(The records)

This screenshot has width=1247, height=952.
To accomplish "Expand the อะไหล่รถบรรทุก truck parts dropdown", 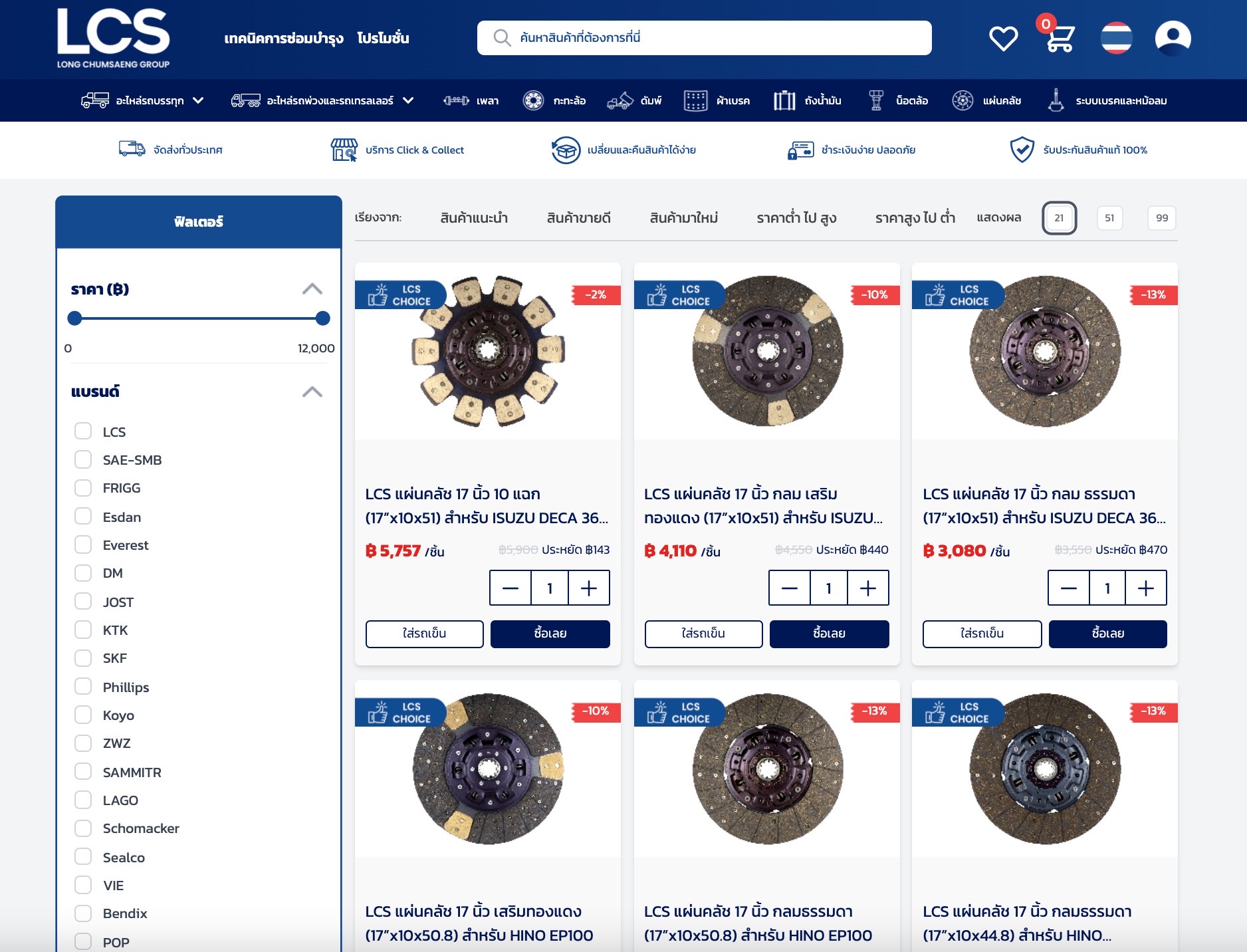I will pos(198,100).
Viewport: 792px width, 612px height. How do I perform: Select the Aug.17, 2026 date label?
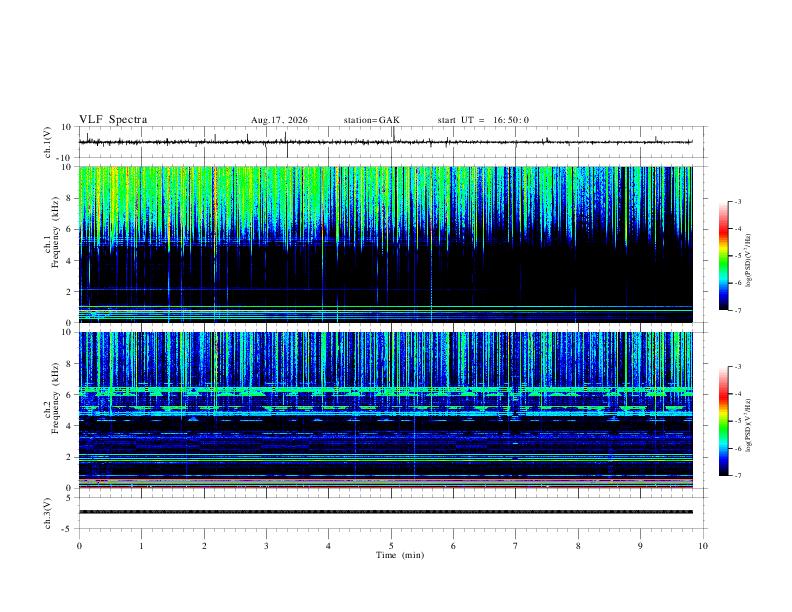279,120
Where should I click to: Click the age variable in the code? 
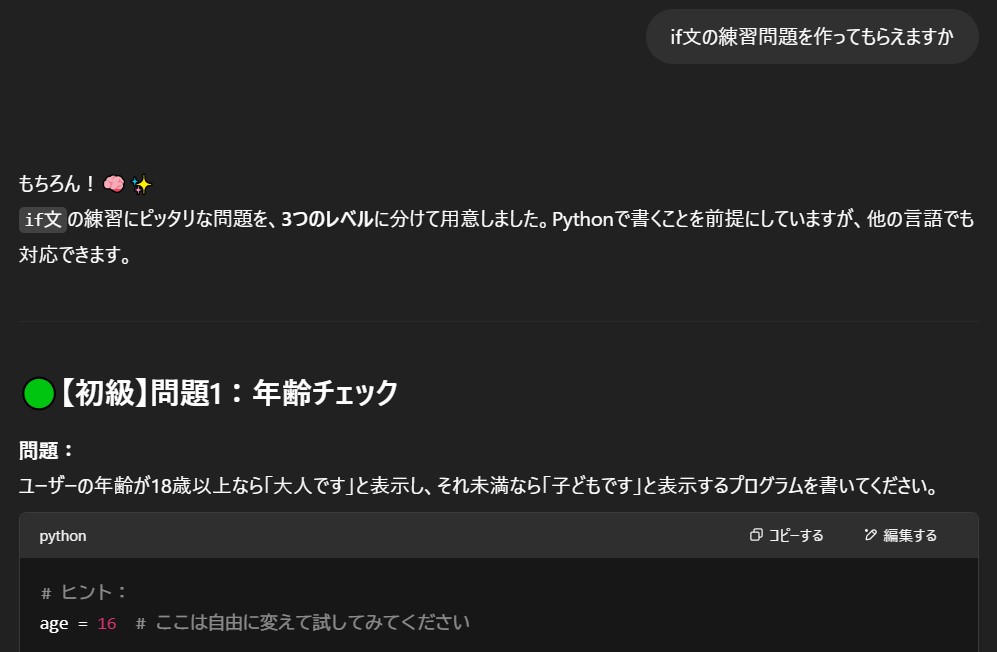(x=54, y=623)
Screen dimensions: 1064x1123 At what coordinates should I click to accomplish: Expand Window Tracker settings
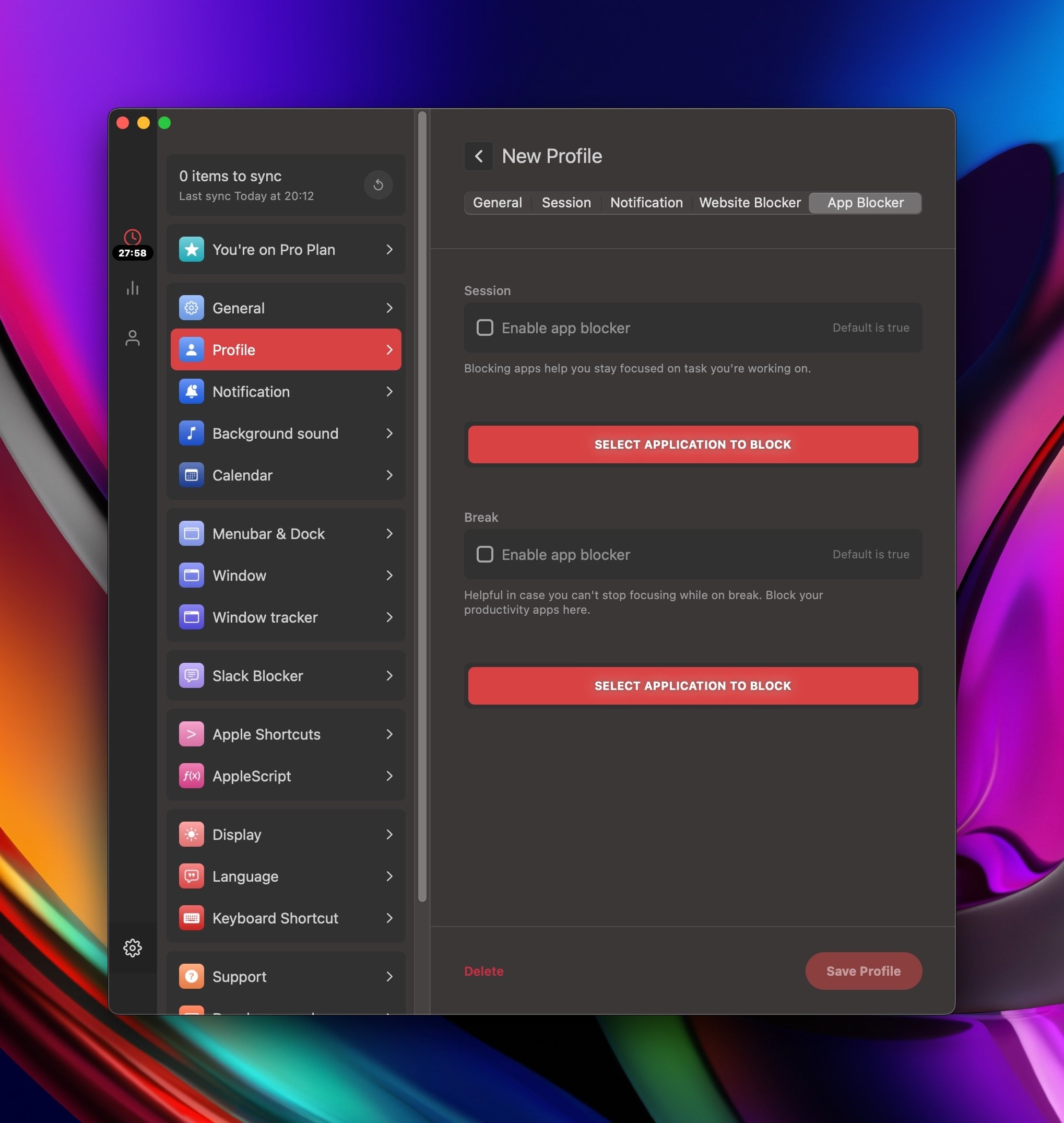pos(265,617)
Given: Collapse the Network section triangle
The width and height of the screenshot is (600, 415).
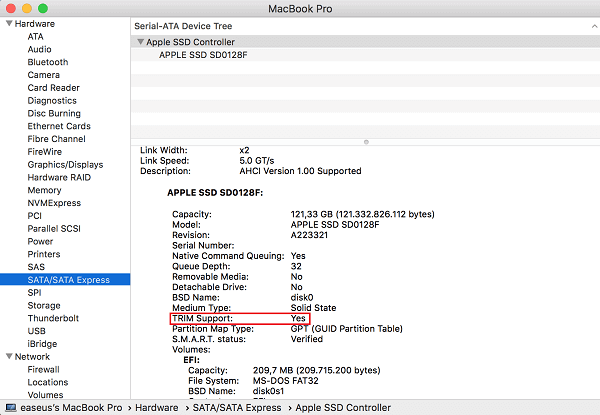Looking at the screenshot, I should (x=9, y=356).
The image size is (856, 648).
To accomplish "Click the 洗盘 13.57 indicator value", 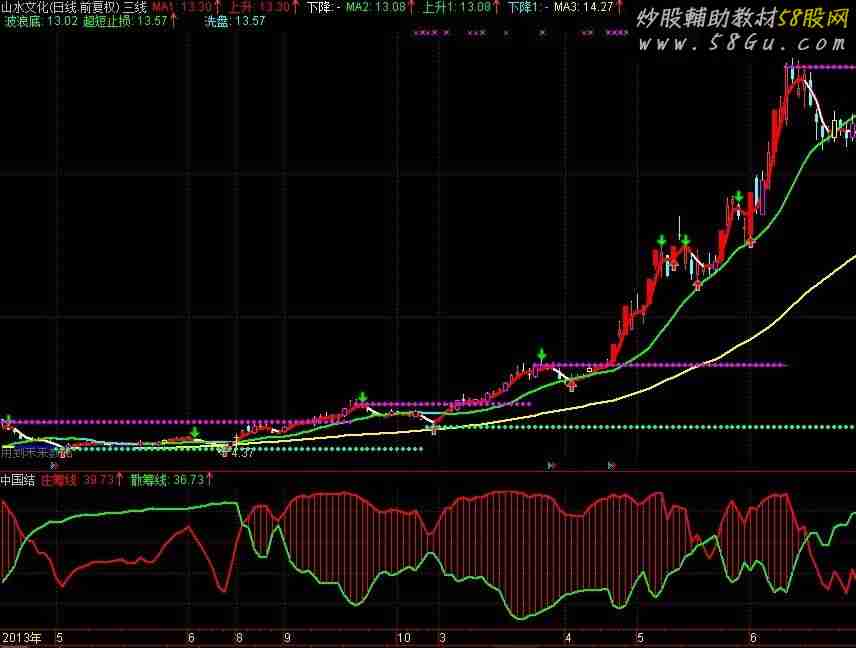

(End The records)

**Directions for this task**
Repeat, word for word, the lines of the material above from the one holding "Screen dimensions: 1064x1123" through the one holding "Given: Collapse the Network section triangle". Leave out pictures.

**Answer section**
Screen dimensions: 1064x1123 At what coordinates should I click to accomplish: Expand Window Tracker settings
pos(265,617)
Given: Collapse the Network section triangle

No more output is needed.